The fact that the plaintiff may have a physical or mental condition that makes him more susceptible to injury than a normal healthy person does not relieve the defendant of liability for all injuries sustained as a result of its negligence.  The defendant is liable even though those injuries are greater than those that would have been sustained by a normal healthy person under the same circumstances (id).

The charge takes us into the fuzzy world of Proximate Cause, in which the general principle is that a personal injury plaintiff is entitled to compensation for all damages which are the proximate result of his injuries, Wagner v. Mittendorf, 232 NY 481.  But note, if the jury finds the condition would have developed without the trauma of the accident, it must take that into account as bearing on the amount of damages, even though predicting the course of plaintiff’s future, apart from the accident, may be difficult or even impossible, McCahill v. NY Transp. Co., 201 NY 221.

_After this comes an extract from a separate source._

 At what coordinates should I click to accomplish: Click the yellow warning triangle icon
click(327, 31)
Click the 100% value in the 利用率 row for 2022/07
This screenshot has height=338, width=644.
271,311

In our opinion, Victor is entitled to be compensated for total blindness.  But contrast PJI 2:282, which concludes, “… The plaintiff can recover only for damage caused by the aggravation of the pre-existing condition, not the condition itself.” (id).  How does that impact on Victor’s entitlement to damages?  Following Lopato v. Kinney, 73 AD2d 565, the jury is obliged to take the plaintiff’s pre-existing condition into account, and to limit its award to the extent it finds the negligence of the defendant further injured or disable the plaintiff.  The opinions of our colleagues in the defense bar about the measure of damages in Victor’s case are not likely to agree with ours.  In the trial of Victor’s case, we argued our position to the jury and defense counsel made the contrary argument.  The Court charged both PJI 2:282 and 2:283, adding that it was up to the jury to determine which legal theory best reflected the facts as they found them to be.  Both sides took exception to the Court’s charge.  In its answers to specific jury interrogatories, the jury found the defendants responsible for Victor’s total blindness.

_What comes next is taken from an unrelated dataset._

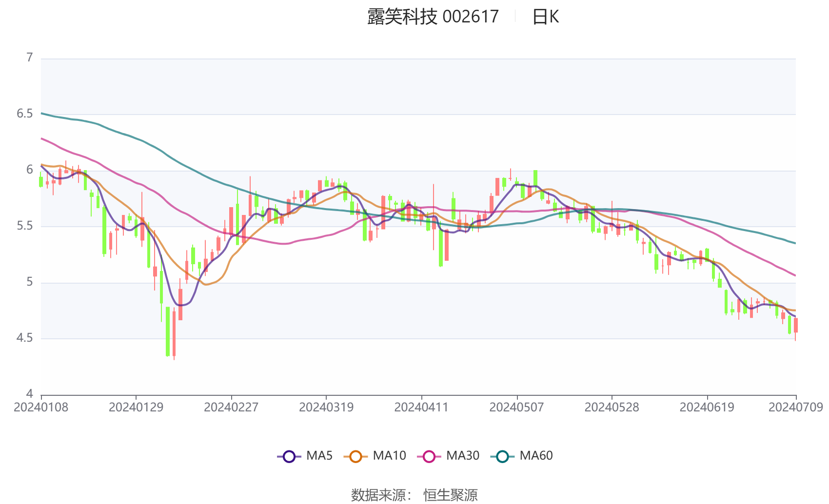
Task: Click the 20240108 x-axis date label
Action: [41, 407]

As in the great body of legal issues where either side can be reasonably or at least colorably supported, the devil is in the details, and the conclusion is often sensitive to the facts of the particular case.  As less obvious scenarios are encountered, the answer to how to measure damages becomes more and more blurred.

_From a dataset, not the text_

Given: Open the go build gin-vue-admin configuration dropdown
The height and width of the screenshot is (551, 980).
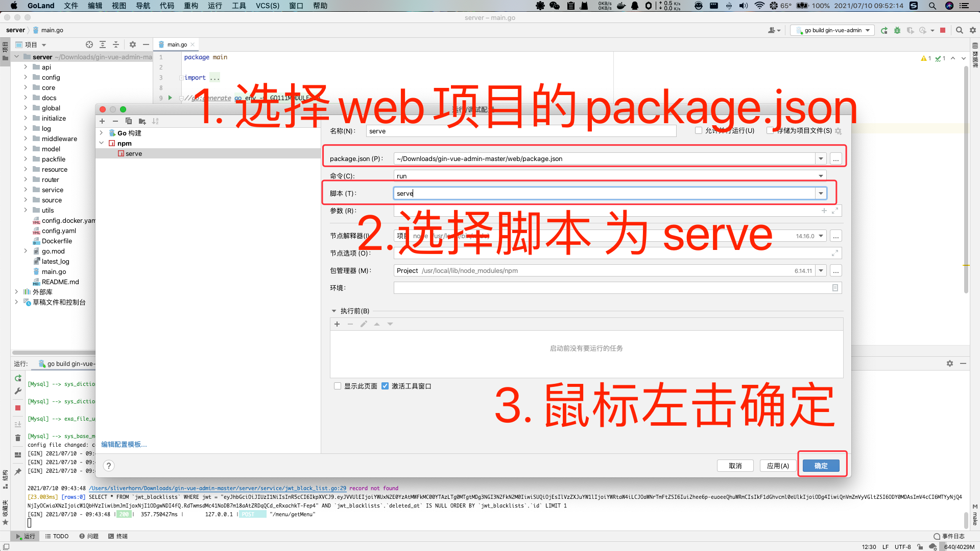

There are distinctions between conditions which were dormant, quiescent or latent, or previously symptomatic, but at the time of the accident, in remission, and conditions which were symptomatic, limiting and even disabling before the accident, but because of the trauma of the accident, became more painful, limiting or disabling.  The ultimate decision as to whether a pre-existing condition was precipitated or merely aggravated by an accident revolves around concepts of proximate cause.  Common sense will usually be a guide to the correct result.

Many personal injury law firms are reluctant to undertake cases where clients had pre-existing conditions, and seek to avoid the complications attendant to cases where a plaintiff had prior surgery, was already disabled, or was otherwise physically, mentally or emotionally limited.  We welcome them for the unique opportunities they present.

(fn1)    New York’s Labor Law, often referred to as the “Scaffold Law” faces an annual assault in the New York State Legislature from the construction and insurance industries and their lobbies.  It survives because the lives it saves and the serious injuries it avoids are statistics that our legislators are unable (so far) to ignore.   

[fn2]        The New York State Industrial Code, charges the owners and general contractors of construction and other projects where employees are required to engage in any operation dangerous to the eyes with a non-delegable duty to provide “…suitable eye protection”.  The failure to do so makes the owner and GC responsible for any resultant eye injury, without proof of traditional concepts of negligence.  Specifically, § 23-1.8 (a) provides:    

Eye protection.  Approved eye protection equipment suitable for the hazard involved shall be provided for and shall be used by all persons while employed in welding, burning or cutting operations or in chipping, cutting or grinding any material from which particles may fly, or while engaged in any other operation which may endanger the eyes.